The requirement for the trailing star has never changed, as far as I remember.

If you use Bndtools it will nag you that the trailing star is missing, and offer a quick-fix to put it there. Of course it can only be a warning because there are scenarios where the user really does know best and wants to explicitly define every import on the bundle.

For the version issue, it's best if you can build your bundle against other bundles that have versioned exports. If you do this then bnd will automatically apply Semantic Versioning rules to set the correct import range.

Regards
Neil

2 November 2012 21:36
Hello,

I didn't have the wildcard at the end. That enabled all Import-Package
statements.

Did this change at some point in bnd's history? If I remember correctly,
when I started building OSGi projects with bnd 0.0.384, it helpfully
complained when I defined the Import-Package statement and forgot some
imports.

Now, it will tell me (with an explicit Import-Package header) when I've
included an import for something I don't use (like "javax.*") but it won't
tell me when I've forgotten. So by adding the "catch-all", it works with
the caveat that I don't getted nagged to remind me (with a detailed build
failure) that I might also want to specify a version range... The risk is
that if the bundle gets deployed with a different version of the package,
the dependency might be satisfied but because it can match any version of
the package, I might get LinkageErrors...

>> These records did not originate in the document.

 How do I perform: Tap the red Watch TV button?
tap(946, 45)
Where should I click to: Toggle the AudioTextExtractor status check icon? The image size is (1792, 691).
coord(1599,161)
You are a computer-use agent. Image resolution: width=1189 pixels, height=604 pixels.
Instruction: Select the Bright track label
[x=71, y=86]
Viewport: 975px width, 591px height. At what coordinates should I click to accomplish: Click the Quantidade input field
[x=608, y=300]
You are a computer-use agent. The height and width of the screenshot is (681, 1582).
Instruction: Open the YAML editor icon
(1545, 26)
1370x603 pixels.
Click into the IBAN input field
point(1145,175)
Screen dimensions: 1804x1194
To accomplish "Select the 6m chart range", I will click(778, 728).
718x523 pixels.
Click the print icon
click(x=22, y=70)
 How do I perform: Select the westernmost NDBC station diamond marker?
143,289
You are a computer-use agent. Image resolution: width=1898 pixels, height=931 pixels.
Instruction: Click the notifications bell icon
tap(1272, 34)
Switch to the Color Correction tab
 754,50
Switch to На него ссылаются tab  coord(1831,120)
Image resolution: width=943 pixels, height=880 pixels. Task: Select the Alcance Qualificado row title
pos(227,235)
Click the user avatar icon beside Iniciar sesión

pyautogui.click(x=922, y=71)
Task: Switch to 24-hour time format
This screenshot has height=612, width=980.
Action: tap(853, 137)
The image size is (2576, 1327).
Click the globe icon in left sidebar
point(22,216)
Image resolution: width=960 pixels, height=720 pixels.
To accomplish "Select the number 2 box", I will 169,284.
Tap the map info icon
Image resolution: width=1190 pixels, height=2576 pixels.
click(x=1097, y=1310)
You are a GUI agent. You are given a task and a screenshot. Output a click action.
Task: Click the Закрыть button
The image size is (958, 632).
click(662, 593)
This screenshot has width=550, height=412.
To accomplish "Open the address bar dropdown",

The trailing "*" means that more discipline is required to think about
checking the generated MANIFEST.MF and watching commits from all
contributors. It also means that I catch things needing optional
resolution only when deploying, not when building.

Given then that BND can indicate "things I imported but didn't need to", it
would be very nice when using non-default import headers if it could also
warn that "there are things you should import but didn't".

Thanks for the feedback.
Christopher



2 November 2012 17:42
Did you remember the catch-all "*" at the end of the import-package statement?

--
Neil Bartlett
Sent from a phone

On Friday, 2 November 2012 at 17:19, Christopher BROWN wrote:


2 November 2012 17:19
Hello,

Using current builds of BND (GitHub/Cloudbees), and referring to the
documentation for BND, I'm observing odd behavior.

It seems that BND only adds "javax" packages automatically to the
MANIFEST.MF when the ".bnd" file contains NO "Import-Package" directive.
However, I need to add explicit headers because BND can't guess the
version ranges, so I add the headers manually with the version ranges. And
suddenly, BND doesn't seem to detect and add the "javax" packages any more.

Therefore, I'm getting ClassNotFoundExceptions from Apache Felix at runtime
(with the helpful message telling me that the JDK and Felix export it)
because there's no Import-Package header. This is similar to "classic"
classpath problems in Java in that the failure occurs only when a specific
code path is executed...

I can test this by adding a dummy line such as:
javax.sql.DataSource = null;

...anywhere in the bundle. This only fails when the JVM reaches this code,
it doesn't prevent the bundle loading. Apache Felix obviously can't detect
the problem when resolving the bundle because it's not explicitly imported,
because BND isn't adding it.

However, if I put say "javax.foobar.*" in my directive, BND gives me a
warning.

Is this a bug in BND ? Is there a way to make it "grumpy" so that it'll
refuse to build my bundle if my imports are wrong?